● Work to complete: Everything in the listing below needs to be returned word for word.

● Data extracts:
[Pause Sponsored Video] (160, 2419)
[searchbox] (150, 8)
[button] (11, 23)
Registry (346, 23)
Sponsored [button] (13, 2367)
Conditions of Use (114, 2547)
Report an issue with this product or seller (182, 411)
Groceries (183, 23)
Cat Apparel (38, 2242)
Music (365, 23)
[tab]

● Output of the exercise:
[Pause Sponsored Video] (160, 2419)
[searchbox] (150, 8)
[button] (11, 23)
Registry (346, 23)
Sponsored [button] (13, 2367)
Conditions of Use (114, 2547)
Report an issue with this product or seller (182, 411)
Groceries (183, 23)
Cat Apparel (38, 2242)
Music (365, 23)
[tab]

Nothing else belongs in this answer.